▸ **Work order**
Give exactly the lines from the one that contains "Image resolution: width=1039" through the end of the entries below, both included; the pictures stay out.

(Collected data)

* * * * * * *

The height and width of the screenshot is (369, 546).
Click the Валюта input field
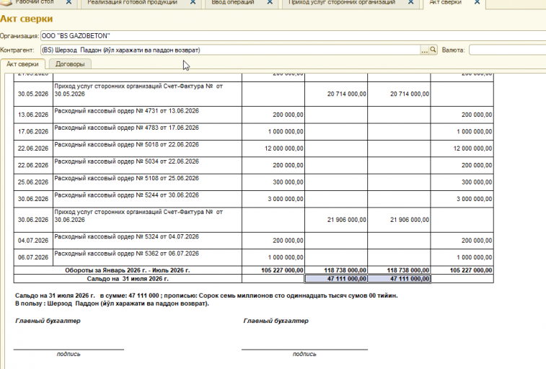(x=507, y=50)
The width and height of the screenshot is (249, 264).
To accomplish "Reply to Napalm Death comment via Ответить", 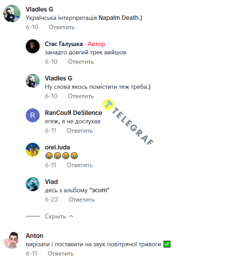I will [62, 27].
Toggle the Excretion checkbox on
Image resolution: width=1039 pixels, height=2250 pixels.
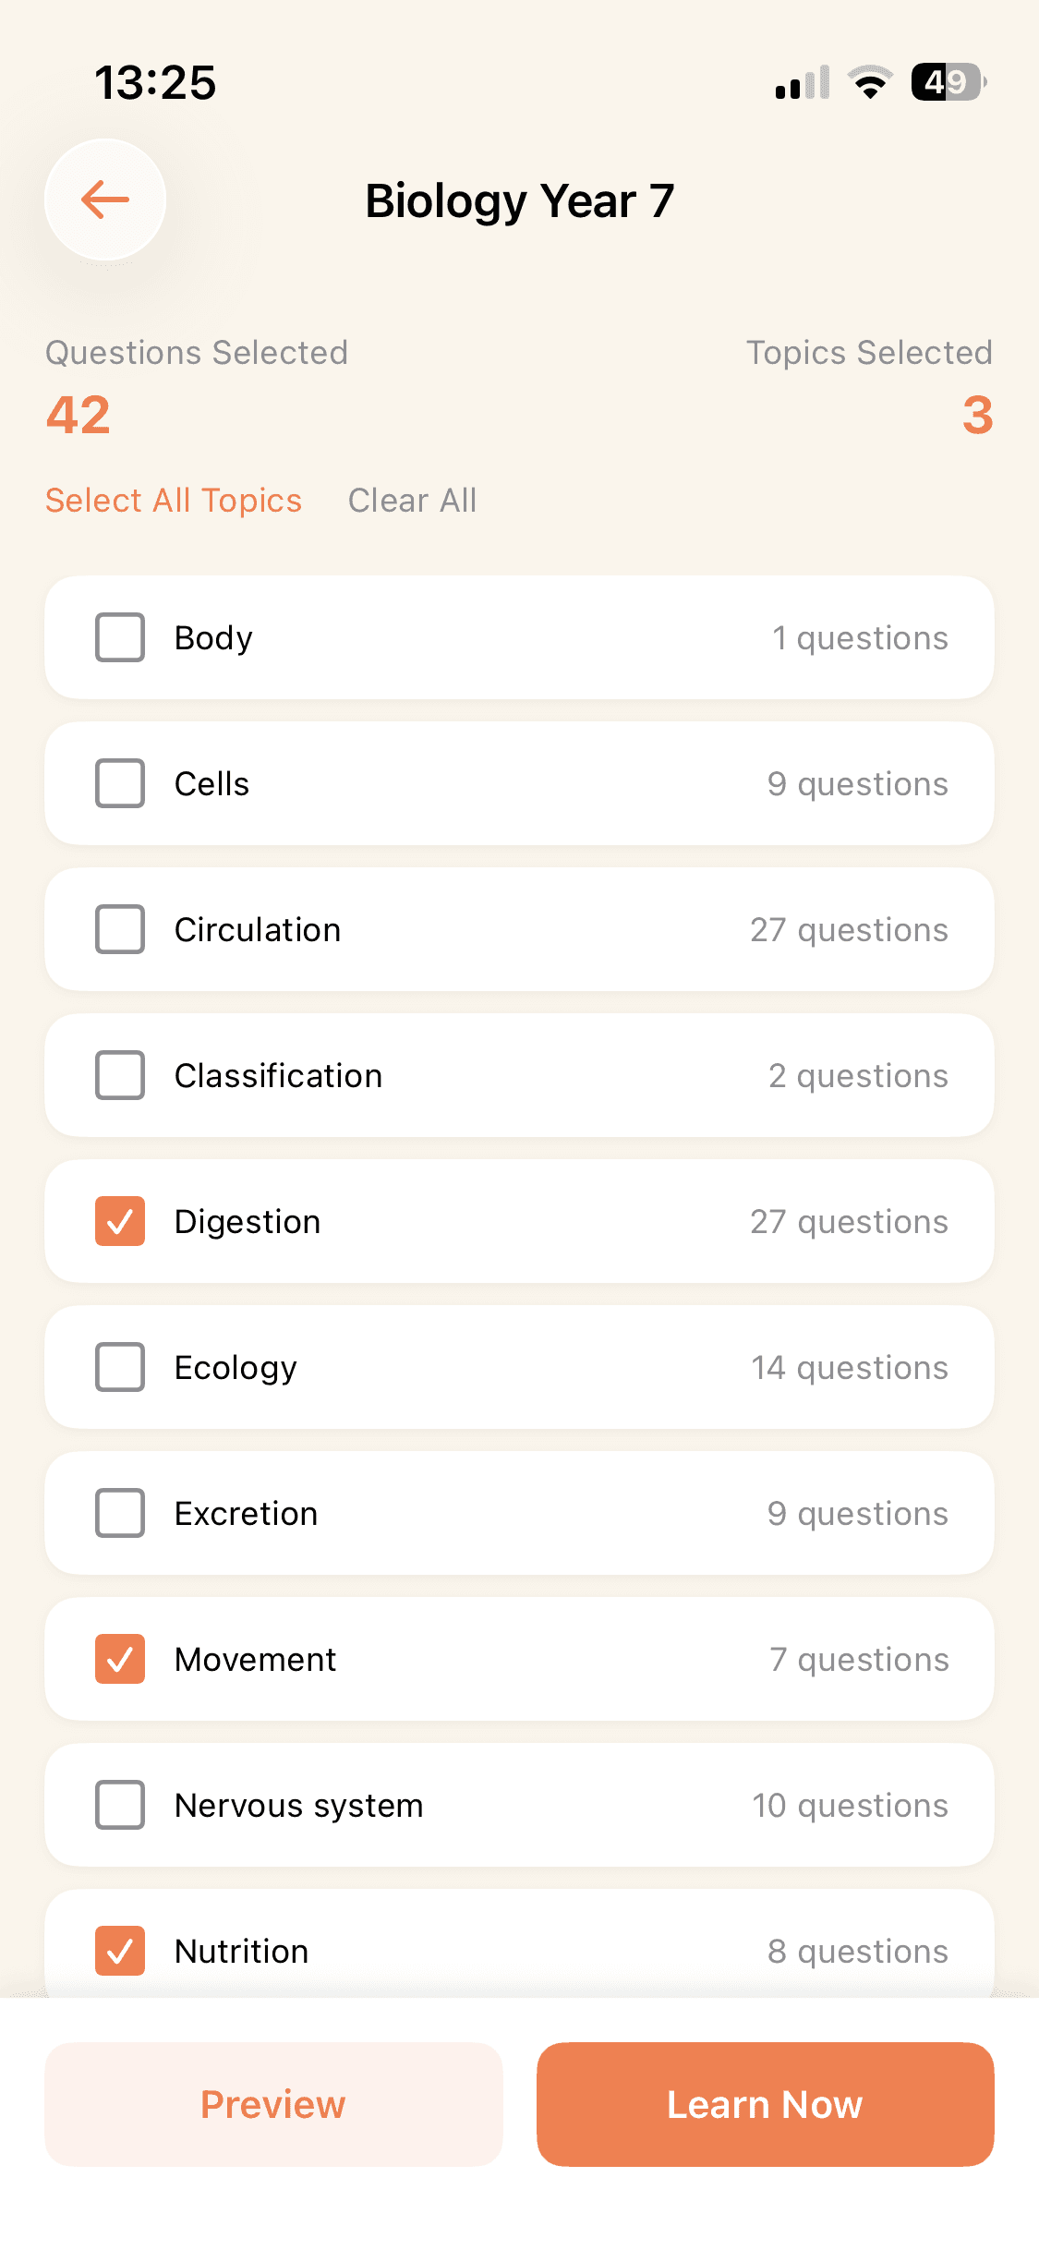tap(120, 1513)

* * * * * * *

▸ **Reply**
Image resolution: width=1039 pixels, height=2250 pixels.
tap(120, 1513)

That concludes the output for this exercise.